Русские мыслители, например Владимир Соловьев, задаются вопросом, который Гете сформулировал в начале «Фауста»: «Что это, содержащее мир в глубине души?» Только они спрашивают иначе: «Кто это, содержащий мир в глубине души?» Они спрашивают не о безличной силе, не о платоновской идее, но о «Душе Всего», о том, что Гете назвал «Вечной Женственностью». Что же это за образ: Anima mundi – Душа мира?

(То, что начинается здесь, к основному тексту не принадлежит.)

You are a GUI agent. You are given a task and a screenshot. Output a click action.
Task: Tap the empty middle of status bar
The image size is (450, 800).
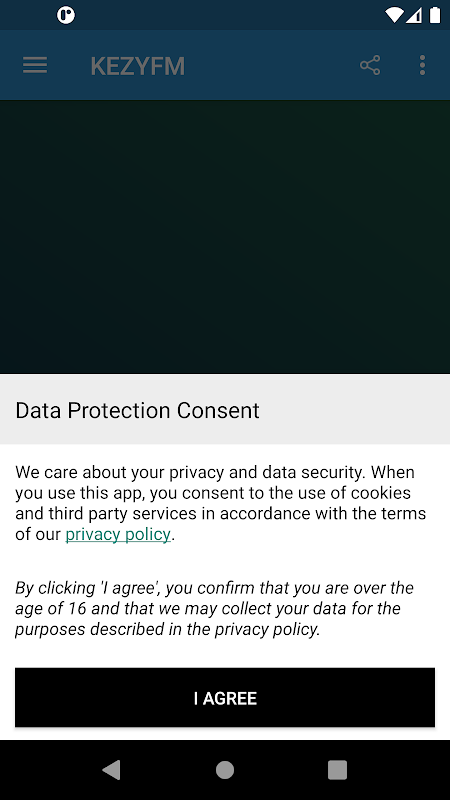(230, 15)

Чтобы ответить, надо понять, что вселенная – не просто скопление тел, включая молекулы и атомы, подчиненных законам, возможно, еще не до конца известным, но рано или поздно откроющимся гордому человеческому Разуму
Творение имеет душу. Эта душа жизнерадостна, она одухотворяет все мироздание в целом и его отдельные части, соединяет все в едином живом естестве, достойном любви. Она бесконечно любима Богом как невеста, как дева и как матерь. Владимир Соловьев, которому трижды в его жизни являлся этот образ, называет ее «вечной подругой», «красотой, что спасает нас», «прекрасной девой» или же просто древним русским выражением «Премудрость Божия», (по-гречески) Υπέρ-Σόφια.
То, что греческие миссионеры идентифицировали со Христом, Логосом, «Силою Божией и Мудростью», приобрело у славян новый аспект: они больше сосредоточены на человеческой (тварной) природе Христа, которая у Него с Его Пречистой Матерью одна (соединосущен Отцу по Божеству, соединосущен Матери по человечеству, по словам папы Льва Великого). От древнего культа «Матери Земли» и многих других дохристианских верований Она унаследовала женские черты. Перевод слова «София» на старославянский язык звучит не просто как «Мудрость», но как «Премудрость». В Ее же честь были построены тогда знаменитейшие церкви-Софии, престольный праздник которых приходится соответственно на дни празднования Богородицы (Рождество Богородицы – 8 сентября или же Успение – 15 августа).
Соловьев видит Премудрость и в индуизме, и в иудаизме, и в гностической каббале, а также в образах эллинизма, таких как Афродита и юная дева Парфена, девственная покровительница Афин, «Великая Мать» ефесская, однако больше всего в известной и глубоко почитаемой в России «Матери Земле».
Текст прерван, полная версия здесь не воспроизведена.